In this model, chronic vagal stimulation leads to excessive breakdown and absorption of nutrients in the upper intestine. The result? Insulin resistance, fat storage, and eventual exhaustion of the pancreatic β-cells.
Ulcer-gastric surgery that includes truncal vagotomy disrupts this cycle. By cutting the vagus nerves and rerouting food away from the duodenum, these operations reduce enzyme stimulation and limit rapid nutrient absorption in the proximal gut. At the same time, they deliver less-digested food to the lower intestine, where it triggers hormones like GLP-1 and PYY. These hormones improve satiety, enhance insulin action, and suppress glucose production by the liver.
In essence, ulcer-gastric surgery was unknowingly resetting the body’s metabolic feedback loops.
Bridging the Gap to Modern Metabolic Surgery
Today, we think of metabolic surgery—like Roux-en-Y gastric bypass or biliopancreatic diversion—as a modern breakthrough. But in many ways, it builds on the same principles revealed decades ago through ulcer-gastric surgery.
Procedures that combine vagal interruption with proximal gut exclusion appear to be the most metabolically powerful.
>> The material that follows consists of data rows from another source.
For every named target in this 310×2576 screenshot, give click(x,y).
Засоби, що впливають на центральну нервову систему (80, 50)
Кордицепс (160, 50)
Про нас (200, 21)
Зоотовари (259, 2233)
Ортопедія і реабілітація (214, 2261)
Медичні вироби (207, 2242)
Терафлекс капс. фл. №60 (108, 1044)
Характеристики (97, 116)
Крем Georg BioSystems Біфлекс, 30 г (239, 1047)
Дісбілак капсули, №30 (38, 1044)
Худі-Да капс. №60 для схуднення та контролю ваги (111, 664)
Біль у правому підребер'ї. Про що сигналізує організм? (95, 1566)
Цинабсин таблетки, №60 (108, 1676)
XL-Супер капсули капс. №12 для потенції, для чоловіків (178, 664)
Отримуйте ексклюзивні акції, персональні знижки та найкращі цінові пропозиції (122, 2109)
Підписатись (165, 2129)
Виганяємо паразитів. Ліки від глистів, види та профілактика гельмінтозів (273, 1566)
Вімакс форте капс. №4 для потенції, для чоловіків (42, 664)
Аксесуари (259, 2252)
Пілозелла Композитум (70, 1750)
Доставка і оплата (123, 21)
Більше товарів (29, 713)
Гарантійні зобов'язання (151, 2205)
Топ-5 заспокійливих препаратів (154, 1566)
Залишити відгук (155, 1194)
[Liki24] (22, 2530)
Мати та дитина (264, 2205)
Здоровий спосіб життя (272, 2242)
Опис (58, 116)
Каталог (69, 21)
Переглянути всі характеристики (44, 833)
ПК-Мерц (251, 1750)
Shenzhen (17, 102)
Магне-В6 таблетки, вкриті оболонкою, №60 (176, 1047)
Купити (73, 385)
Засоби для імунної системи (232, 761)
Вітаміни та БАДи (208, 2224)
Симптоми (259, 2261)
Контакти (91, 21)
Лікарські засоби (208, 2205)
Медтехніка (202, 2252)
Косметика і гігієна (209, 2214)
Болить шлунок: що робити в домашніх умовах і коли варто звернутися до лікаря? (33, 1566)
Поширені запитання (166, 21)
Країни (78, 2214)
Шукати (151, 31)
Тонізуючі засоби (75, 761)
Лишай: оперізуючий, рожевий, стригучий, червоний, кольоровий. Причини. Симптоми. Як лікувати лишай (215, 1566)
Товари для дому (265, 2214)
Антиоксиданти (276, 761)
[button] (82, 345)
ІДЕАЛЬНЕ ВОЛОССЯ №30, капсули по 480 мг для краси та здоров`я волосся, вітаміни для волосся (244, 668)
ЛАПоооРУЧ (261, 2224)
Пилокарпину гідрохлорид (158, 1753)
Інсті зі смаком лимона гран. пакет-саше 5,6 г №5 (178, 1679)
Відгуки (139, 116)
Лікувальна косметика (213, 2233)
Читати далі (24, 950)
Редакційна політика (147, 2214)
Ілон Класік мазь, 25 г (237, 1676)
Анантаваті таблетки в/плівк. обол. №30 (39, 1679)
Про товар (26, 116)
That’s why total gastrectomy with Roux-en-Y reconstruction, which inherently includes truncal vagotomy, produces stronger glycemic effects than distal or subtotal gastrectomy.
This discovery reframes how we view surgical history. What once seemed like incidental findings after ulcer-gastric surgery may in fact represent the earliest clinical evidence for what we now call μεταβολική χειρουργική.
Rethinking the Role of Vagotomy
Interestingly, some large-scale studies have found that patients who underwent truncal vagotomy for ulcer disease were less likely to develop diabetes later in life. This suggests that vagal denervation itself may have long-lasting protective effects on metabolism—even when not paired with gastric resection.
That opens the door to a new kind of surgery for diabetes: one that targets neurohormonal pathways rather than simply restricting food intake or promoting weight loss.
Could a tailored combination of vagotomy and gut rerouting offer durable metabolic benefits for patients with type 2 diabetes and lower BMI? Possibly. But such approaches must also consider safety and long-term outcomes, since vagotomy is technically demanding and may affect gut motility or nutrient absorption.
What It Means for Patients and Clinicians
The key takeaway is that ulcer-gastric surgery was unintentionally influencing diabetes decades before the underlying mechanisms were recognized it. These operations disrupted the gut-brain-pancreas axis in a way that improved insulin sensitivity, reduced glycemic spikes, and supported β-cell health.
For today’s clinicians, revisiting the lessons of ulcer-gastric surgery can help us understand why some patients experience rapid diabetes remission—and how we might replicate those effects in less invasive or more targeted ways.
For patients, especially those with type 2 diabetes who aren’t significantly overweight, this history offers hope. There may be options beyond medications and standard weight-loss surgery. The goal is not just to lower blood sugar—but to treat the underlying metabolic signaling that drives the disease.
Final Thoughts: A Surgical Past That Still Speaks
Medicine often moves forward by looking backward. The story of ulcer-gastric surgery is a powerful example of that. What began as treatment for ulcers ended up revealing some of the most important mechanisms in diabetes care.
By understanding how these surgeries affected gut-brain signaling, we now have the opportunity to design better interventions—more precise, more physiologic, and more accessible to patients who need them most.
Στο diabetes.surgery, we believe the future of diabetes treatment lies not only in new tools, but in rediscovering what we already learned—often by accident—decades ago!